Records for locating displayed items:
↓

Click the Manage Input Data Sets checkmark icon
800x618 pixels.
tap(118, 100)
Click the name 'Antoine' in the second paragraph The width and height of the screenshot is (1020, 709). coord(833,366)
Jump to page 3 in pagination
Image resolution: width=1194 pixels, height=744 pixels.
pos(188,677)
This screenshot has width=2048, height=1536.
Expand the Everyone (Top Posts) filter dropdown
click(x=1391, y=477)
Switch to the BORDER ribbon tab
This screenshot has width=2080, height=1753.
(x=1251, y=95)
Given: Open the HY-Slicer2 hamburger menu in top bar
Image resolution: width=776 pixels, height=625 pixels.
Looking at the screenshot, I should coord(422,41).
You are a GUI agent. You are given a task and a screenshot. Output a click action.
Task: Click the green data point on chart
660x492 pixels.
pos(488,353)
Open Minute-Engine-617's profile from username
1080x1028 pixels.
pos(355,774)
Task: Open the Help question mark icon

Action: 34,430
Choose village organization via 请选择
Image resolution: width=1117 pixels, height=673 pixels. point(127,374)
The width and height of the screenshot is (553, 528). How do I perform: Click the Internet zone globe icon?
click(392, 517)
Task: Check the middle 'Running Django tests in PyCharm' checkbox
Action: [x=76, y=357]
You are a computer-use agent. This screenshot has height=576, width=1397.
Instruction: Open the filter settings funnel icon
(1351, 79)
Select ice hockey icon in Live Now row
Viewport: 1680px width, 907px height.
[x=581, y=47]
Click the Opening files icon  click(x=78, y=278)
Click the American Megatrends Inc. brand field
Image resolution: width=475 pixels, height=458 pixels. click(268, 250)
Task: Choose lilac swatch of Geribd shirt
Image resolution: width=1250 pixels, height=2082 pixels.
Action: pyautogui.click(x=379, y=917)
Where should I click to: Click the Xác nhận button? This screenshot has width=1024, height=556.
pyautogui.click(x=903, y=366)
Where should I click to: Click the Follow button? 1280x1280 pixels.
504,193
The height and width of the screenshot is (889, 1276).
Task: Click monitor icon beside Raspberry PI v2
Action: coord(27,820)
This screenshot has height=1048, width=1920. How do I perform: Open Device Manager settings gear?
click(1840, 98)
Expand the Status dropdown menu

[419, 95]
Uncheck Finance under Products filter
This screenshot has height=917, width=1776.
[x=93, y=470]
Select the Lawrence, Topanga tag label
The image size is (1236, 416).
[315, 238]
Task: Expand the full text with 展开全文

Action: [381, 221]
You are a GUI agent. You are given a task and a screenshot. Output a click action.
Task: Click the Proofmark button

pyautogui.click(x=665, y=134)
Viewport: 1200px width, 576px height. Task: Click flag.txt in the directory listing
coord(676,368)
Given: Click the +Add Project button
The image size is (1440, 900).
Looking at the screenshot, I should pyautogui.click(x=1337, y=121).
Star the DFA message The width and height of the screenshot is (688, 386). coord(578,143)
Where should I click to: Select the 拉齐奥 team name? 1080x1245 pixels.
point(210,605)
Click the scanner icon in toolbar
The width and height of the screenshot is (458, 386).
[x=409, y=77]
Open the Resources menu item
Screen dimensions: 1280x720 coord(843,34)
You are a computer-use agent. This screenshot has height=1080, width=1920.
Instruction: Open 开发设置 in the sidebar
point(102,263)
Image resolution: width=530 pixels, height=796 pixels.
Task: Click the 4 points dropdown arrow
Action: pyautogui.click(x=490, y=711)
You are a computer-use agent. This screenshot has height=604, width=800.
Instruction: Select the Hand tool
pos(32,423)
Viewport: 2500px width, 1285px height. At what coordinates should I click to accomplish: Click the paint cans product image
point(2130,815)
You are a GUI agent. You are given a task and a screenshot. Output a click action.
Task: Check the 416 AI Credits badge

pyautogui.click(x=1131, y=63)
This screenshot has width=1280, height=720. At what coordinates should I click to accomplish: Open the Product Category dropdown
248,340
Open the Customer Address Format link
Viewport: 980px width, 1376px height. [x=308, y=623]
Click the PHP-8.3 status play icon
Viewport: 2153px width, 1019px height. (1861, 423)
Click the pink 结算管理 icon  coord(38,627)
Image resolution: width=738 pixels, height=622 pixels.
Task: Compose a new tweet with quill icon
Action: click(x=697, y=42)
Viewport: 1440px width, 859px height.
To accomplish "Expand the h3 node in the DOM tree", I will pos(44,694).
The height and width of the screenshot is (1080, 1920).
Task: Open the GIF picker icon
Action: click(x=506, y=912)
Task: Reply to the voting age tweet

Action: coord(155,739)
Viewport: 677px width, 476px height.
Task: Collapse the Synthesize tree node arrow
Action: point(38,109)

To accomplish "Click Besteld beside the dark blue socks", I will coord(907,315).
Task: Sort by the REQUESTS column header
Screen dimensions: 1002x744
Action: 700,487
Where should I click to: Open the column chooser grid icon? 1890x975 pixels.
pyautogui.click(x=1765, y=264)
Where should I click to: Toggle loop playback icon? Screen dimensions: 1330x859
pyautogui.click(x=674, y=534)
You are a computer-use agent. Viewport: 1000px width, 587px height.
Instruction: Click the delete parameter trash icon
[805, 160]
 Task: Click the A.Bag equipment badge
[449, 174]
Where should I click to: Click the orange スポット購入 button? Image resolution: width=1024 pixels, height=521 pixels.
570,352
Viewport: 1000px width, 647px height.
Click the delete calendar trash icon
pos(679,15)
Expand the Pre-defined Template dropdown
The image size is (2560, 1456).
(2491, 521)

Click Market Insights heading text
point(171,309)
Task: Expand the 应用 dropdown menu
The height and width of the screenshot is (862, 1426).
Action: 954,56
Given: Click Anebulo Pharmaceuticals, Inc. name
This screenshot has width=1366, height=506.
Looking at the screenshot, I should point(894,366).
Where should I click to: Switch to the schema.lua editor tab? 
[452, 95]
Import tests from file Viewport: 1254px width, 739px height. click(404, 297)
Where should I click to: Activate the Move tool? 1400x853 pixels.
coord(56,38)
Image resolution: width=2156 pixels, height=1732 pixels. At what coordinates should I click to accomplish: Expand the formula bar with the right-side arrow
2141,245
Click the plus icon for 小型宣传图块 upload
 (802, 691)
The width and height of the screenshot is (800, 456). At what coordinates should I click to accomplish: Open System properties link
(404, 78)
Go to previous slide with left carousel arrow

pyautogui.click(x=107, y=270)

↑

Requirement: Rewrite the items above with every "Where should I click to:" swapped for "Where do I click to:" and everything else left unchanged.

The output:
Click the Manage Input Data Sets checkmark icon
800x618 pixels.
tap(118, 100)
Click the name 'Antoine' in the second paragraph The width and height of the screenshot is (1020, 709). coord(833,366)
Jump to page 3 in pagination
Image resolution: width=1194 pixels, height=744 pixels.
pos(188,677)
This screenshot has width=2048, height=1536.
Expand the Everyone (Top Posts) filter dropdown
click(x=1391, y=477)
Switch to the BORDER ribbon tab
This screenshot has width=2080, height=1753.
(x=1251, y=95)
Given: Open the HY-Slicer2 hamburger menu in top bar
Image resolution: width=776 pixels, height=625 pixels.
Looking at the screenshot, I should coord(422,41).
You are a GUI agent. You are given a task and a screenshot. Output a click action.
Task: Click the green data point on chart
660x492 pixels.
pos(488,353)
Open Minute-Engine-617's profile from username
1080x1028 pixels.
pos(355,774)
Task: Open the Help question mark icon

Action: 34,430
Choose village organization via 请选择
Image resolution: width=1117 pixels, height=673 pixels. point(127,374)
The width and height of the screenshot is (553, 528). How do I perform: Click the Internet zone globe icon?
click(392, 517)
Task: Check the middle 'Running Django tests in PyCharm' checkbox
Action: [x=76, y=357]
You are a computer-use agent. This screenshot has height=576, width=1397.
Instruction: Open the filter settings funnel icon
(1351, 79)
Select ice hockey icon in Live Now row
Viewport: 1680px width, 907px height.
[x=581, y=47]
Click the Opening files icon  click(x=78, y=278)
Click the American Megatrends Inc. brand field
Image resolution: width=475 pixels, height=458 pixels. click(268, 250)
Task: Choose lilac swatch of Geribd shirt
Image resolution: width=1250 pixels, height=2082 pixels.
Action: pyautogui.click(x=379, y=917)
Where do I click to: Click the Xác nhận button? This screenshot has width=1024, height=556.
pyautogui.click(x=903, y=366)
Where do I click to: Click the Follow button? 1280x1280 pixels.
504,193
The height and width of the screenshot is (889, 1276).
Task: Click monitor icon beside Raspberry PI v2
Action: coord(27,820)
This screenshot has height=1048, width=1920. How do I perform: Open Device Manager settings gear?
click(1840, 98)
Expand the Status dropdown menu

[419, 95]
Uncheck Finance under Products filter
This screenshot has height=917, width=1776.
[x=93, y=470]
Select the Lawrence, Topanga tag label
The image size is (1236, 416).
[315, 238]
Task: Expand the full text with 展开全文

Action: [381, 221]
You are a GUI agent. You are given a task and a screenshot. Output a click action.
Task: Click the Proofmark button

pyautogui.click(x=665, y=134)
Viewport: 1200px width, 576px height. Task: Click flag.txt in the directory listing
coord(676,368)
Given: Click the +Add Project button
The image size is (1440, 900).
Looking at the screenshot, I should pyautogui.click(x=1337, y=121).
Star the DFA message The width and height of the screenshot is (688, 386). coord(578,143)
Where do I click to: Select the 拉齐奥 team name? 1080x1245 pixels.
point(210,605)
Click the scanner icon in toolbar
The width and height of the screenshot is (458, 386).
[x=409, y=77]
Open the Resources menu item
Screen dimensions: 1280x720 coord(843,34)
You are a computer-use agent. This screenshot has height=1080, width=1920.
Instruction: Open 开发设置 in the sidebar
point(102,263)
Image resolution: width=530 pixels, height=796 pixels.
Task: Click the 4 points dropdown arrow
Action: pyautogui.click(x=490, y=711)
You are a computer-use agent. This screenshot has height=604, width=800.
Instruction: Select the Hand tool
pos(32,423)
Viewport: 2500px width, 1285px height. At what coordinates should I click to accomplish: Click the paint cans product image
point(2130,815)
You are a GUI agent. You are given a task and a screenshot. Output a click action.
Task: Check the 416 AI Credits badge

pyautogui.click(x=1131, y=63)
This screenshot has width=1280, height=720. At what coordinates should I click to accomplish: Open the Product Category dropdown
248,340
Open the Customer Address Format link
Viewport: 980px width, 1376px height. [x=308, y=623]
Click the PHP-8.3 status play icon
Viewport: 2153px width, 1019px height. (1861, 423)
Click the pink 结算管理 icon  coord(38,627)
Image resolution: width=738 pixels, height=622 pixels.
Task: Compose a new tweet with quill icon
Action: click(x=697, y=42)
Viewport: 1440px width, 859px height.
To accomplish "Expand the h3 node in the DOM tree", I will pos(44,694).
The height and width of the screenshot is (1080, 1920).
Task: Open the GIF picker icon
Action: click(x=506, y=912)
Task: Reply to the voting age tweet

Action: coord(155,739)
Viewport: 677px width, 476px height.
Task: Collapse the Synthesize tree node arrow
Action: point(38,109)

To accomplish "Click Besteld beside the dark blue socks", I will coord(907,315).
Task: Sort by the REQUESTS column header
Screen dimensions: 1002x744
Action: 700,487
Where do I click to: Open the column chooser grid icon? 1890x975 pixels.
pyautogui.click(x=1765, y=264)
Where do I click to: Toggle loop playback icon? Screen dimensions: 1330x859
pyautogui.click(x=674, y=534)
You are a computer-use agent. Viewport: 1000px width, 587px height.
Instruction: Click the delete parameter trash icon
[805, 160]
 Task: Click the A.Bag equipment badge
[449, 174]
Where do I click to: Click the orange スポット購入 button? Image resolution: width=1024 pixels, height=521 pixels.
570,352
Viewport: 1000px width, 647px height.
Click the delete calendar trash icon
pos(679,15)
Expand the Pre-defined Template dropdown
The image size is (2560, 1456).
(2491, 521)

Click Market Insights heading text
point(171,309)
Task: Expand the 应用 dropdown menu
The height and width of the screenshot is (862, 1426).
Action: 954,56
Given: Click Anebulo Pharmaceuticals, Inc. name
This screenshot has width=1366, height=506.
Looking at the screenshot, I should point(894,366).
Where do I click to: Switch to the schema.lua editor tab? 
[452, 95]
Import tests from file Viewport: 1254px width, 739px height. click(404, 297)
Where do I click to: Activate the Move tool? 1400x853 pixels.
coord(56,38)
Image resolution: width=2156 pixels, height=1732 pixels. At what coordinates should I click to accomplish: Expand the formula bar with the right-side arrow
2141,245
Click the plus icon for 小型宣传图块 upload
 (802, 691)
The width and height of the screenshot is (800, 456). At what coordinates should I click to accomplish: Open System properties link
(404, 78)
Go to previous slide with left carousel arrow

pyautogui.click(x=107, y=270)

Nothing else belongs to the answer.